Hıyanet-i Vataniye Kanunu çerçevesinde 18 Eylül 1920'de kurulan İstiklal Mahkemeleri, 1923'e kadar olan dönemde bin ile bin 500 arası idam kararı veriyor.
15 Nisan 1923'te çıkarılan 335 sayılı Kanun'la, Saltanatın İlgasına İlişkin Kanun'a ve TBMM'nin meşruiyetine yayın yoluyla muhalefet etmek vatana ihanet kapsamına alınıyor.
25 Şubat 1925'te Hıyanet-i Vataniye Kanunu'na eklenen bir madde ile "dini ve mukaddesatı siyasi amaçlara esas ve alet etmek maksadıyla cemiyet kuranlar" da vatan hainliği kapsamına alınıyor ve idamla cezalandırılıyor.
Hıyanet-i Vataniye Kanunu'nun 12 Nisan 1991 tarih ve 3713 sayılı Terörle Mücadele Kanunu düzenlemesiyle yürürlükten kaldırılması ise manidar.
11 Eylül 1920 tarihinde kabul edilen 'Firariler Hakkında Kanun' gereğince de İstiklal Mahkemeleri askerlikten firar edenlerle firara sebep olanlar hakkında yargılama yapmak üzere kuruluyor.

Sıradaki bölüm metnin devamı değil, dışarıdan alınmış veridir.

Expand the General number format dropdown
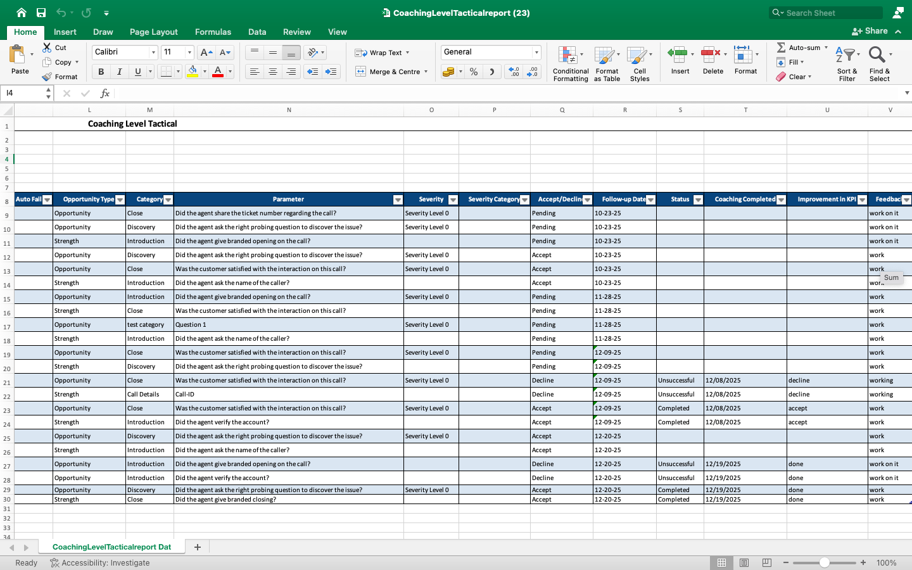Image resolution: width=912 pixels, height=570 pixels. [x=536, y=53]
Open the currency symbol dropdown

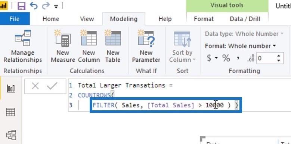pos(216,58)
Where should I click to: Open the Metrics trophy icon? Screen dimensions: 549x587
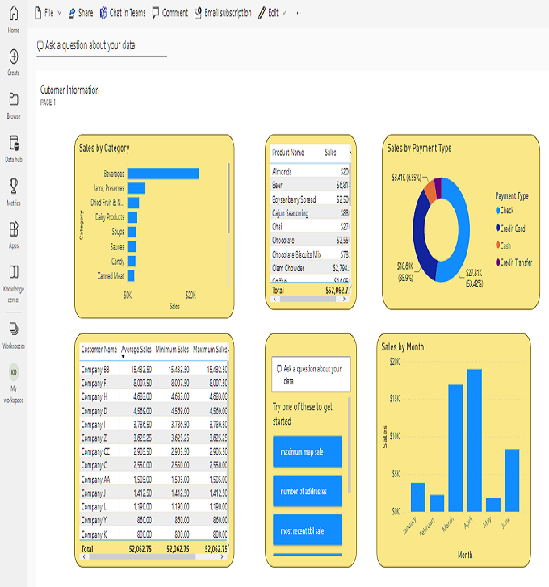click(x=13, y=187)
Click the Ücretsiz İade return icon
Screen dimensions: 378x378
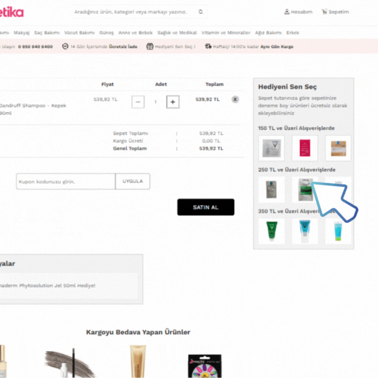point(65,46)
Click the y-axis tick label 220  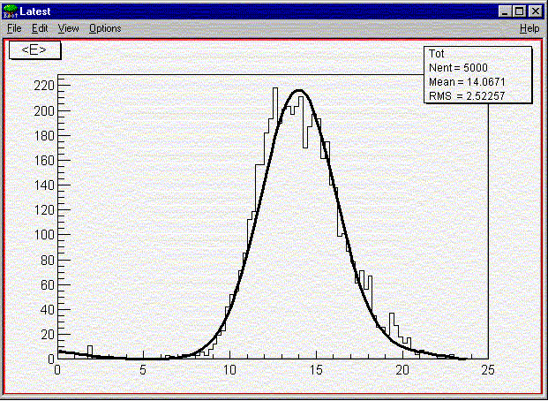[x=44, y=86]
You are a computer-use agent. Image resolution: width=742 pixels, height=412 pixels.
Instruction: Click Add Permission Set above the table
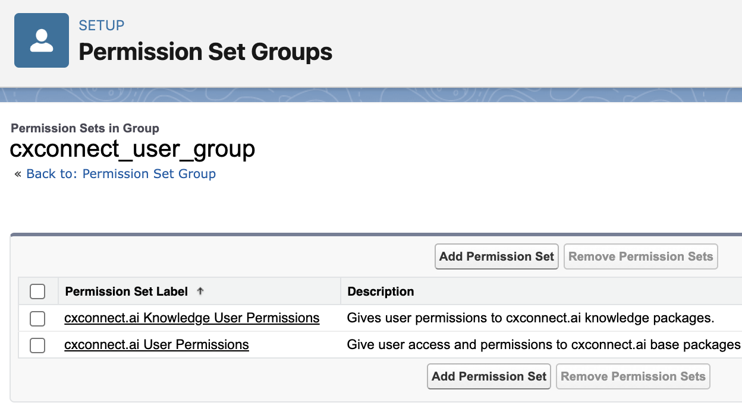coord(496,256)
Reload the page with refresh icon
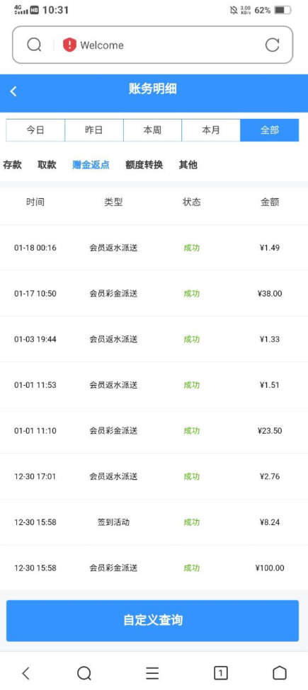The height and width of the screenshot is (690, 308). pyautogui.click(x=273, y=45)
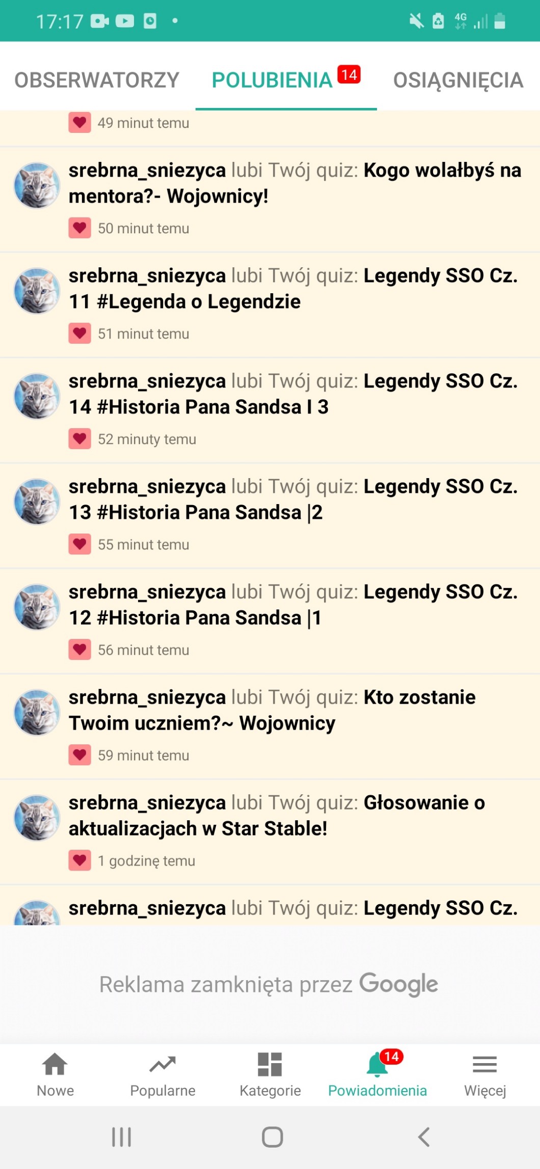Tap Android back navigation arrow
The image size is (540, 1169).
[x=424, y=1136]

Askeri firariler hakkında kanunun Birinci maddesi şöyle:
Muvazzaf ve gönlü ile hizmeti askeriyeye dahil olup da firar edenler veya her ne suretle olursa olsun firara sebebiyet verenler ve firari derdest ve şevkinde tekâsül gösterenler ve firarileri ihfa ve iaşe ve ilbas edenler hakkında mülki ve askerî kavaninde mevcut ahkâm ve indelicap diğer gûna mukarreratı cezaiyeyi müstakillen hüküm ve tenzif etmek üzere Büyük Millet Meclisi azalarından mürekkep (İstiklâl mahkemeleri) teşkil olunmuştur.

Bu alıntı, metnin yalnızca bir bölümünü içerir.